Alternatieven voor de gramkleuring waarbij geen microscoop nodig hebt (en je dus ook de celvorm niet te weten komt) zijn de
KOH-methode en de bactident-aminopeptidase-test.

Uitzonderingen

Er zijn bacterien die van nature geen celwand hebben: Mycoplasma (kan alleen in een gastheer leven). Ze hebben geen celwand, maar alleen een vervormbaar plasmamembraan waardoor gramkleuring en behandeling met β-lactam-antibiotica niet mogelijk is

L-vormen zijn bacteriën waarvan de celwand geheel of gedeeltelijk ontbreekt. Ze kunnen ontstaan uit een willekeurige bacteriesoort die gewoonlijk wél een celwand produceert. Onder invloed van externe omstandigheden wordt de vorming van een celwand verhinderd. Maar mogelijk spelen ze een rol bij het ontstaan van chronische infectieziektes.

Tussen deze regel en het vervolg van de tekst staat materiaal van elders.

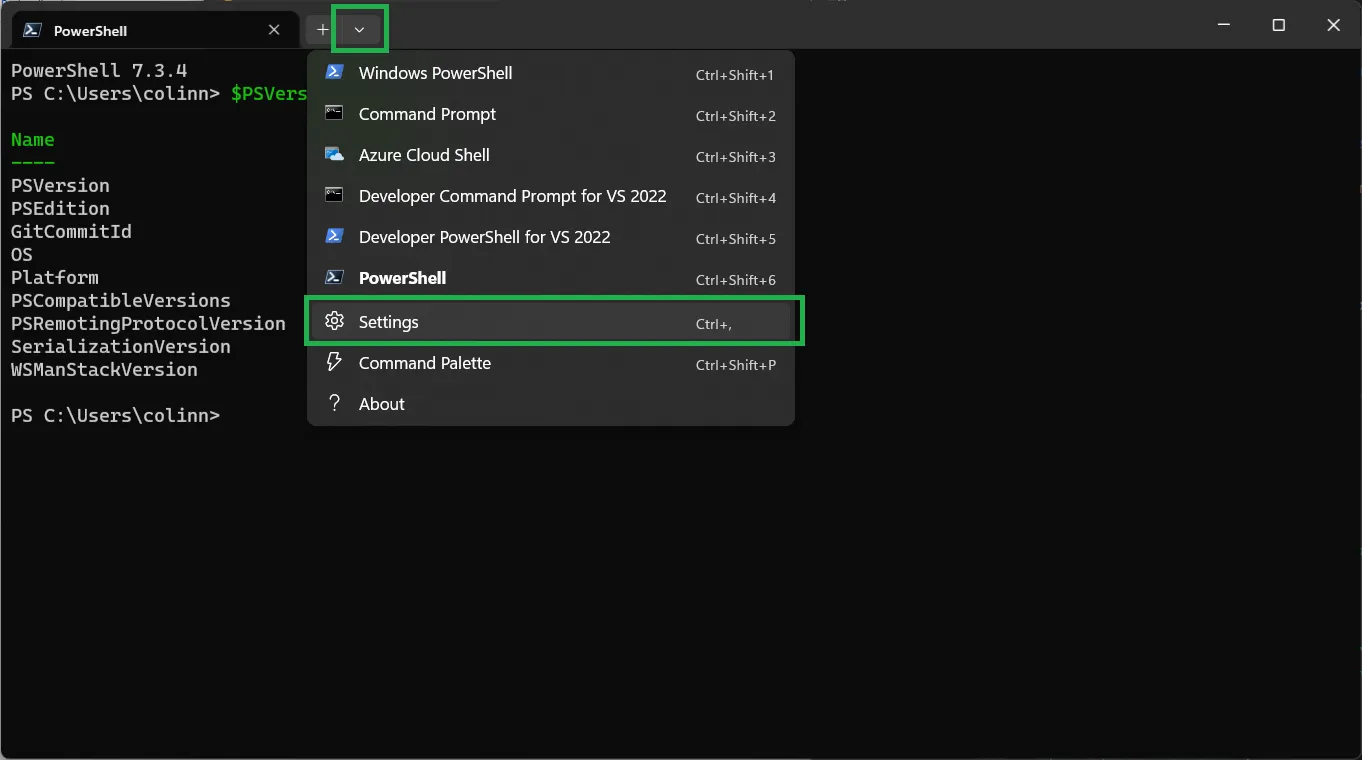
Task: Choose Command Prompt from the profile menu
Action: [x=427, y=113]
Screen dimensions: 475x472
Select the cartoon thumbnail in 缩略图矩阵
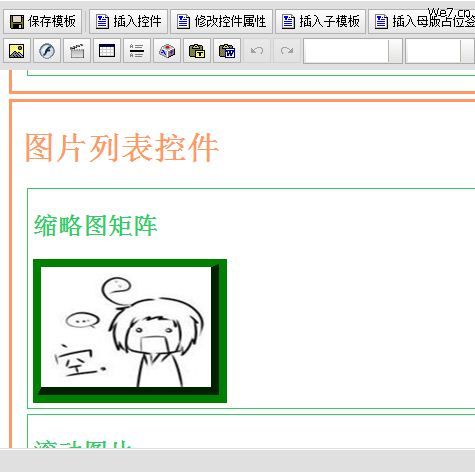(130, 331)
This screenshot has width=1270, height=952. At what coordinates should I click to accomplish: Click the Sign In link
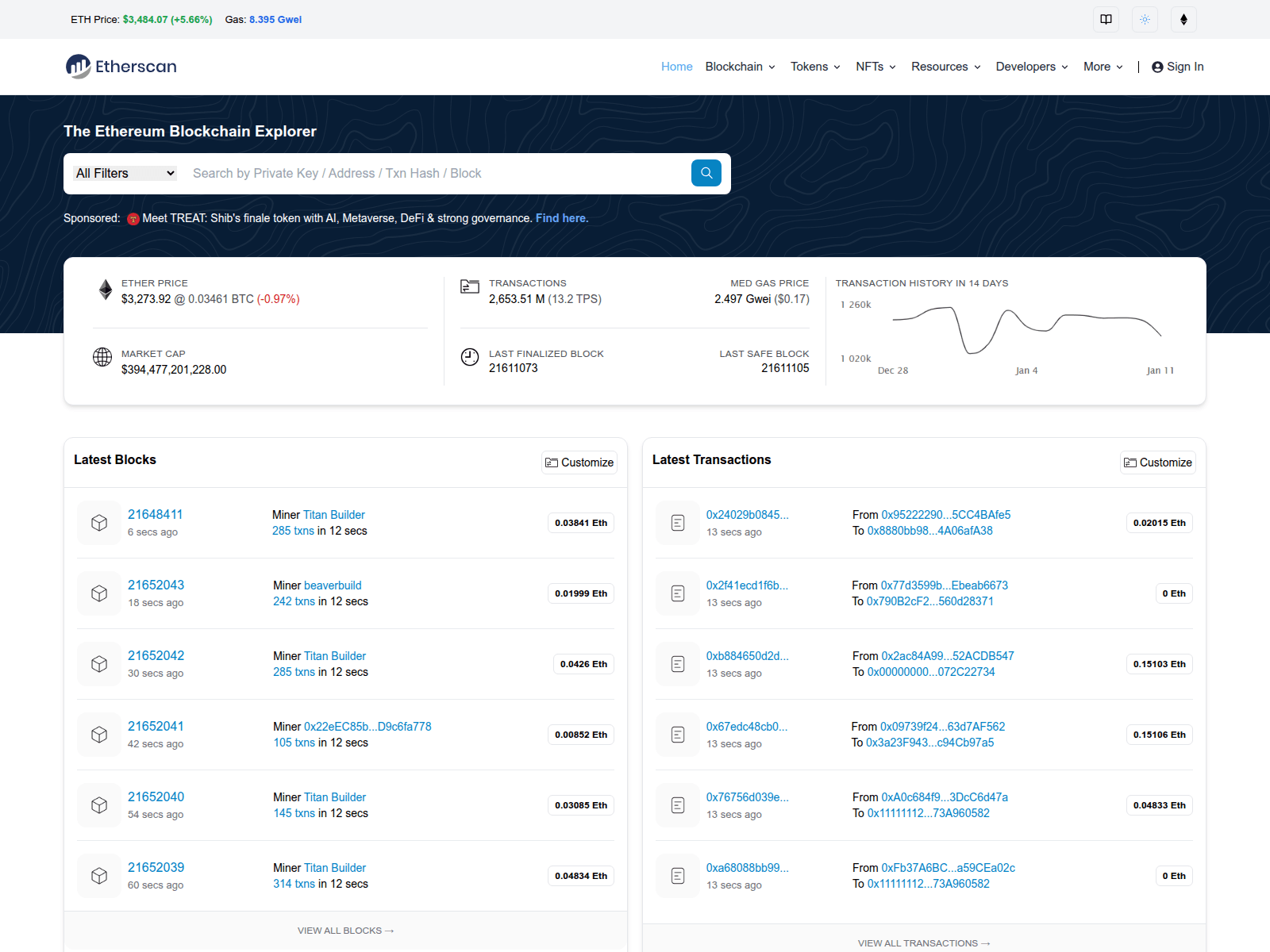(1178, 67)
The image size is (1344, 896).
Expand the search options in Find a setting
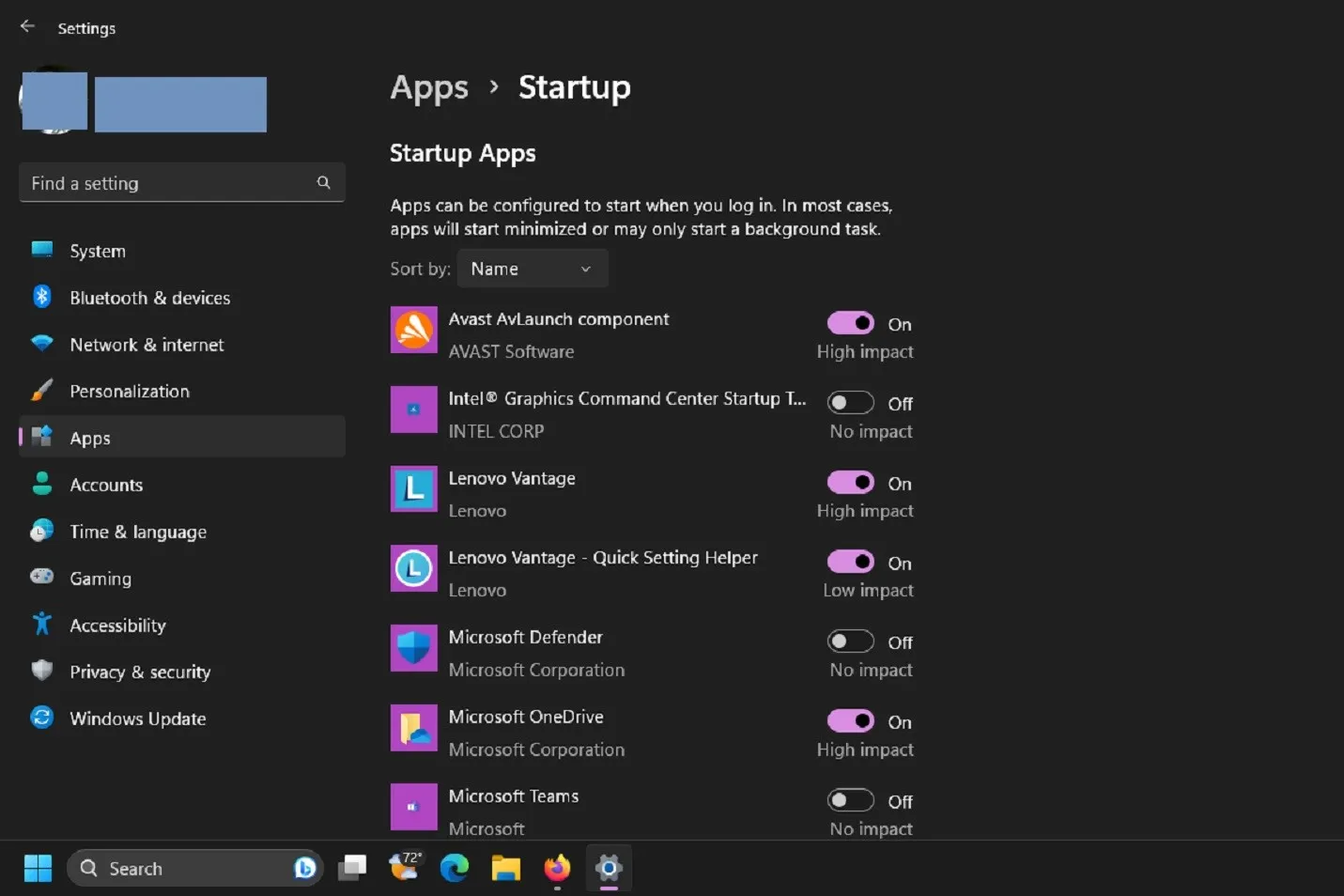point(322,181)
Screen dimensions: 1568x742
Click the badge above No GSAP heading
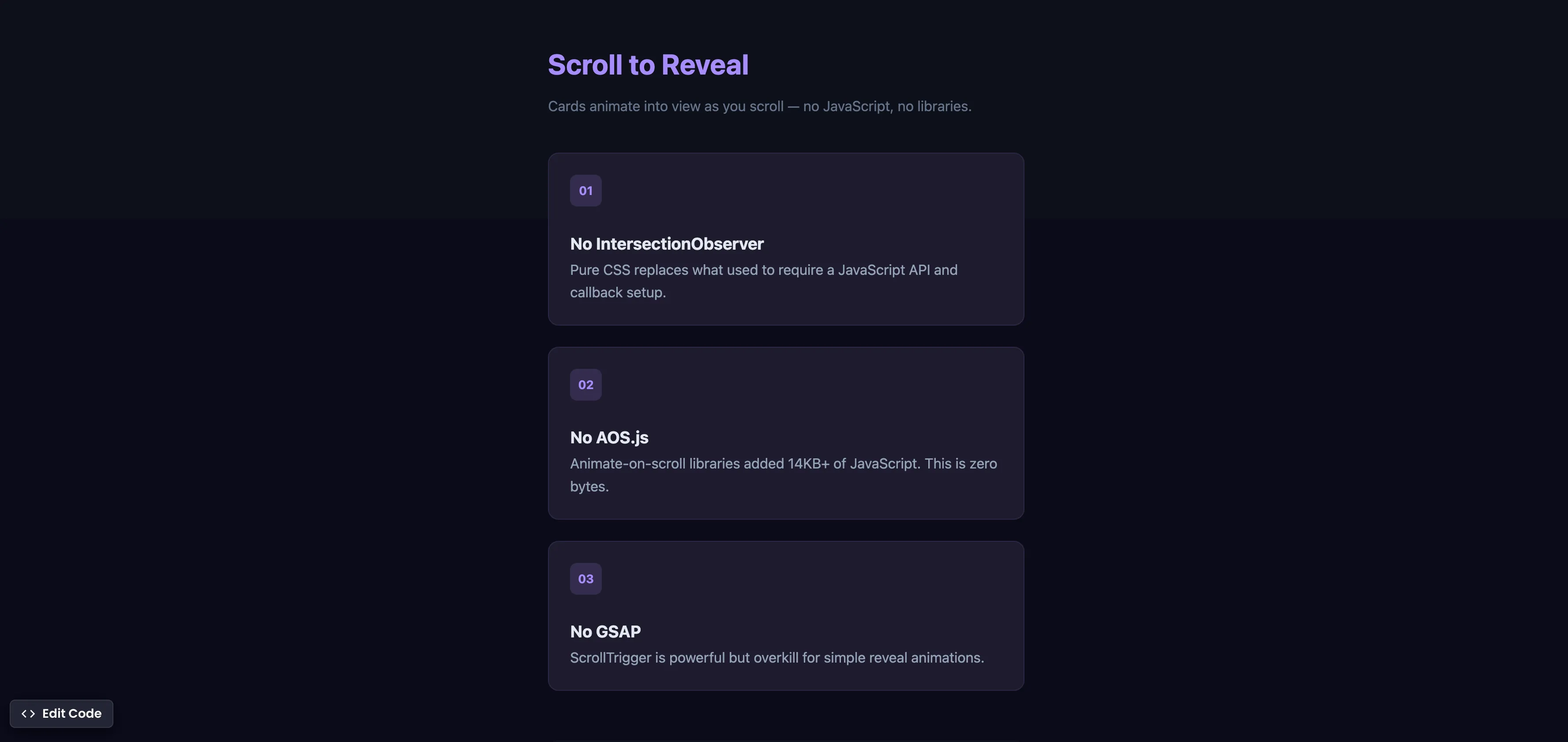click(585, 578)
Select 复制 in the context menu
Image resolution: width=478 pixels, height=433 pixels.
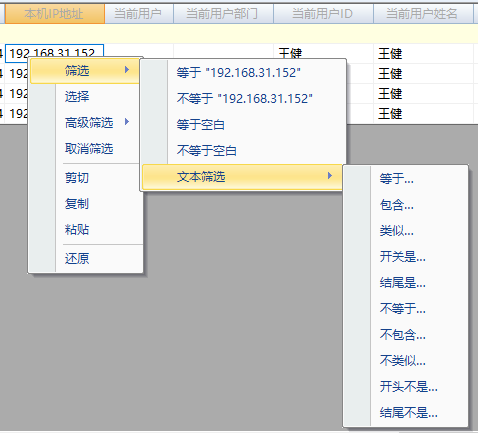77,204
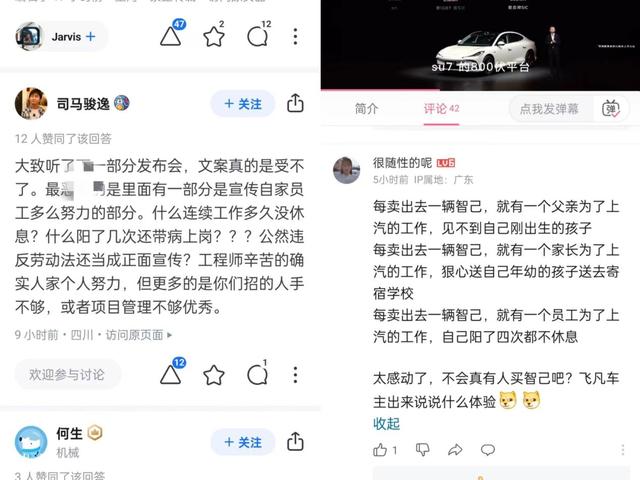Viewport: 640px width, 480px height.
Task: Follow 司马骏逸 with the 关注 button
Action: point(242,104)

Er zijn bacterien die slecht te kleuren zijn, omdat de celwand veel vette stoffen bevat, je doet dan geen gramkleuring maar een 'agressievere" kleuring, de zuurvastkleuring, bij Mycobacterium tuberculosis (veroorzaker van TBC).

Er zijn bacterien die te dun zijn om goed te kunnen zien door de gewone lichtmicroscoop. Met name de ziekteverwekkende spirochaeten, veroorzakers van de ziekte van Lyme, ziekte van Weil en syfilis. Hier biedt de donkerveldmicroscoop uitkomst of meer selectief met immuunfluorescentie de fluorescentie microscoop.